All’Auditorium di Vittoria Assicurazioni di Milano si è alzato il sipario sul Guinness Women’s Six Nations 2026, torneo che vedrà l’Italia esordire l’11 aprile allo Stade des Alpes di Grenoble contro la Francia. Un cammino articolato che proseguirà con le trasferte di Galway contro l’Irlanda e Cardiff contro il Galles, intervallate dalle due sfide casalinghe allo Stadio Sergio Lanfranchi di Parma contro Scozia e Inghilterra. Un calendario impegnativo, che metterà subito alla prova le ambizioni delle Azzurre.
Sulla costruzione del gruppo e sugli equilibri della rosa si è soffermato il commissario tecnico Fabio Roselli, che ha spiegato il lavoro svolto negli ultimi mesi: “Abbiamo scelto, al termine di un lungo lavoro di selezione condiviso con lo staff, una rosa in grado di bilanciare esperienza e gioventù. Monitoriamo non solo le atlete in Italia, ma anche quelle impegnate nei campionati francesi e nella Premiership inglese. Siamo pronte a riprendere i nostri standard di preparazione per le partite internazionali”. Roselli ha poi evidenziato l’incertezza del torneo: “Esordiremo contro la Francia in una competizione che spesso si è dimostrata imprevedibile e aperta a diversi scenari”.
Il CT ha infine ribadito il percorso di crescita intrapreso dalla Nazionale, ponendo l’accento più sulla prestazione che sul risultato: “Abbiamo iniziato solo un anno fa e siamo molto contenti dei progressi fatti, sia nella costruzione di un’identità sia nello stile di gioco.

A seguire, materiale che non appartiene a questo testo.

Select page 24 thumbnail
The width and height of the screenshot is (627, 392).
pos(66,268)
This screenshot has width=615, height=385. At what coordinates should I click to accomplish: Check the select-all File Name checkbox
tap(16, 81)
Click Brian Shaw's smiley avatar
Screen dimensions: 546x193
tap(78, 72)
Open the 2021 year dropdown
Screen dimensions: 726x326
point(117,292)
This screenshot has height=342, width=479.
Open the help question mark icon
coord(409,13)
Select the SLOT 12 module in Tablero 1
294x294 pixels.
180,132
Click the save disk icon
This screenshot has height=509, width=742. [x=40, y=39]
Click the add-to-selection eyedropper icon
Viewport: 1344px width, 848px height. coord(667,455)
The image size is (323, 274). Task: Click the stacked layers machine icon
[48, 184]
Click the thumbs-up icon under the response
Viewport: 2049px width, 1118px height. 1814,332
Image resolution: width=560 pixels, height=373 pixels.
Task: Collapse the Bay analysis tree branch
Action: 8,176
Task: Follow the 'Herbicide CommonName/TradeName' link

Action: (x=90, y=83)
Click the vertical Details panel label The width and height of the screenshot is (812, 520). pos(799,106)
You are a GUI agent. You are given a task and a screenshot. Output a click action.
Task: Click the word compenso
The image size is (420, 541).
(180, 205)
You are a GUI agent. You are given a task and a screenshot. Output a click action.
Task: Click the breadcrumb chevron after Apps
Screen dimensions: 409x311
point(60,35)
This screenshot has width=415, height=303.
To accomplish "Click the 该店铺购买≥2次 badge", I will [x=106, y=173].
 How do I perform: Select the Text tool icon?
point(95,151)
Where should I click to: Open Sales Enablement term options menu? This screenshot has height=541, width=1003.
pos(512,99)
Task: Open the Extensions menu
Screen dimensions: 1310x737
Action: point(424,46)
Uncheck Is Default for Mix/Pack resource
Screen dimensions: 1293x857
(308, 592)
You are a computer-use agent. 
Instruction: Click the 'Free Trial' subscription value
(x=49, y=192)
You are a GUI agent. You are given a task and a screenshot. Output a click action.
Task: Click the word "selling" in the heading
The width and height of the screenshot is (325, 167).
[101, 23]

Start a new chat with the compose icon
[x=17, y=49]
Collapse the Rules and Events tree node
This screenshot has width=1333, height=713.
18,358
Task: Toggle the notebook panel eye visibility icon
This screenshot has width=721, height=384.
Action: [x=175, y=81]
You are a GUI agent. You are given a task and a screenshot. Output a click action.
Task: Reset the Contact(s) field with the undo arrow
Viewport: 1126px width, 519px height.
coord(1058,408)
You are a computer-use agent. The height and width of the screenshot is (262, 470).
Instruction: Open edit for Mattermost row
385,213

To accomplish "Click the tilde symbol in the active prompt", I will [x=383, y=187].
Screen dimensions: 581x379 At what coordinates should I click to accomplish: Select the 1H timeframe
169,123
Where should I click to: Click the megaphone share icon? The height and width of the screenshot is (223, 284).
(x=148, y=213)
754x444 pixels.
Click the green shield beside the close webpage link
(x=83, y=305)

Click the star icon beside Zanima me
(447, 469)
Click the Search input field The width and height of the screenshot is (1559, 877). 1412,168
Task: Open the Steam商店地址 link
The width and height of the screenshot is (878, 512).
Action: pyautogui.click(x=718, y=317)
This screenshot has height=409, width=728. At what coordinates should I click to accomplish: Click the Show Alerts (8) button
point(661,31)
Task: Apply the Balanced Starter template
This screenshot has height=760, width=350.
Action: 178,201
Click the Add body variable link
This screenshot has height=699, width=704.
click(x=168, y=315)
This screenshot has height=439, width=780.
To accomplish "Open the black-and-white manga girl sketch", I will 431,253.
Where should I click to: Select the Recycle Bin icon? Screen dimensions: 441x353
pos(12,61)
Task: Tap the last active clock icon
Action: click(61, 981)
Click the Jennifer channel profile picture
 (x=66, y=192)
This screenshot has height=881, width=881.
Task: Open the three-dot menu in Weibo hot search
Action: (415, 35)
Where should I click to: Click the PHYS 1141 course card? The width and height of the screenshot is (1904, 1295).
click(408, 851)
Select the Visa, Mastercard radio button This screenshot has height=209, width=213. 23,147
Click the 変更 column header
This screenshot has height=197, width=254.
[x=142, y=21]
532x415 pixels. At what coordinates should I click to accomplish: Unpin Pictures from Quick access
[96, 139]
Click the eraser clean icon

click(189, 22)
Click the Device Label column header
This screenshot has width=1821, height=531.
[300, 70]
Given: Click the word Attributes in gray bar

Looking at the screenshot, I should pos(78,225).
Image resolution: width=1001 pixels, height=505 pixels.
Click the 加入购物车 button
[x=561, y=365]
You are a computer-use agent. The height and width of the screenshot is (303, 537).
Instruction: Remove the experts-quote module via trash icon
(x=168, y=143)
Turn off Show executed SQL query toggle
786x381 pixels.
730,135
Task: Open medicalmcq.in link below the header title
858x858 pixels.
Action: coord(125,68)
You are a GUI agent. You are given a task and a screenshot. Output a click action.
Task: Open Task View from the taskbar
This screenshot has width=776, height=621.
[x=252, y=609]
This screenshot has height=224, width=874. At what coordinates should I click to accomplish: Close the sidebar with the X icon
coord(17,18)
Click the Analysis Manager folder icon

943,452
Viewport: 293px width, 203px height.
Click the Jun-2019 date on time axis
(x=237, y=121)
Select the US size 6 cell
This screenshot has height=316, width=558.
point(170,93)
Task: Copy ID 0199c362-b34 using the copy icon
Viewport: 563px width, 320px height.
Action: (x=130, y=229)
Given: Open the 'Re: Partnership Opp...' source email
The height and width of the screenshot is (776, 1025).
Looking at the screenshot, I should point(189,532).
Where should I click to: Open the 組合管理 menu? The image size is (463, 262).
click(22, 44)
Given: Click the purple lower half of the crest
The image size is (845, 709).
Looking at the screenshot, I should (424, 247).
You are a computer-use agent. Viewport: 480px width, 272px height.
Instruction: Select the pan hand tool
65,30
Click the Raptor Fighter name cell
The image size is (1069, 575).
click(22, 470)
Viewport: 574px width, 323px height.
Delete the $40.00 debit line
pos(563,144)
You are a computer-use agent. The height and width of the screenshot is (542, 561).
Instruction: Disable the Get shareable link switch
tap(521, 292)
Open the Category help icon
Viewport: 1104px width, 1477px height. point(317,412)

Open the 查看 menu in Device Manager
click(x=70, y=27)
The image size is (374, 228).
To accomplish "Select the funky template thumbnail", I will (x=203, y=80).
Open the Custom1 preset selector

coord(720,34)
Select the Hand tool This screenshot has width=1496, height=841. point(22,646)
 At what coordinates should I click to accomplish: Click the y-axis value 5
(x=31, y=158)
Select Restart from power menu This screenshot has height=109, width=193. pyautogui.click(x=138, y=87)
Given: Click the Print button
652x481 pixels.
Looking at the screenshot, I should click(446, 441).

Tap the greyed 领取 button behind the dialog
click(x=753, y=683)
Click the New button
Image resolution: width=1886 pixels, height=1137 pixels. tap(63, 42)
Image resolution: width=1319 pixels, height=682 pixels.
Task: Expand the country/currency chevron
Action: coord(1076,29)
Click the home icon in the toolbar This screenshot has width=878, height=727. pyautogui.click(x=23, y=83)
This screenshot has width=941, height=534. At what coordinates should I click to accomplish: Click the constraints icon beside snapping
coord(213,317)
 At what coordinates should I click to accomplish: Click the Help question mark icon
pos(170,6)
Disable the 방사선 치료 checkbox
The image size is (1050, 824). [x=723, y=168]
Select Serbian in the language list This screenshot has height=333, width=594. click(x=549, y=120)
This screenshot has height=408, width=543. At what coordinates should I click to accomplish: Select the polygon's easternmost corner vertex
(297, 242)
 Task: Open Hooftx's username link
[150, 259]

Le ragazze hanno dimostrato di poter raggiungere standard elevati anche nei processi fuori dal campo. Gli obiettivi di risultato sono complicati, lo abbiamo visto al Mondiale, ma il nostro focus deve essere sulla crescita: scegliere partita dopo partita alcune aree di gioco e raggiungere il livello che ci siamo prefissati”. Un approccio lucido, che guarda al futuro con consapevolezza e ambizione.
A tracciare la rotta è stata la capitana Elisa Giordano, che ha sottolineato la voglia di riscatto dopo l’ultimo Mondiale: “Siamo reduci da un Mondiale andato così così, abbiamo voglia e bisogno di scendere in campo per tornare a essere ciò che ci siamo prefissate. Abbiamo poco tempo per ritrovare il ritmo, e l’esordio con la Francia sarà molto impegnativo, sia fisicamente sia nel gioco, dove ci assomigliamo molto. Sarà fondamentale sfruttare al meglio la settimana di preparazione”. La terza linea azzurra ha poi evidenziato la durezza del torneo: “A prescindere dall’avversario saranno tutte partite toste. Dobbiamo partire con l’obiettivo di migliorare la nostra performance partita dopo partita”.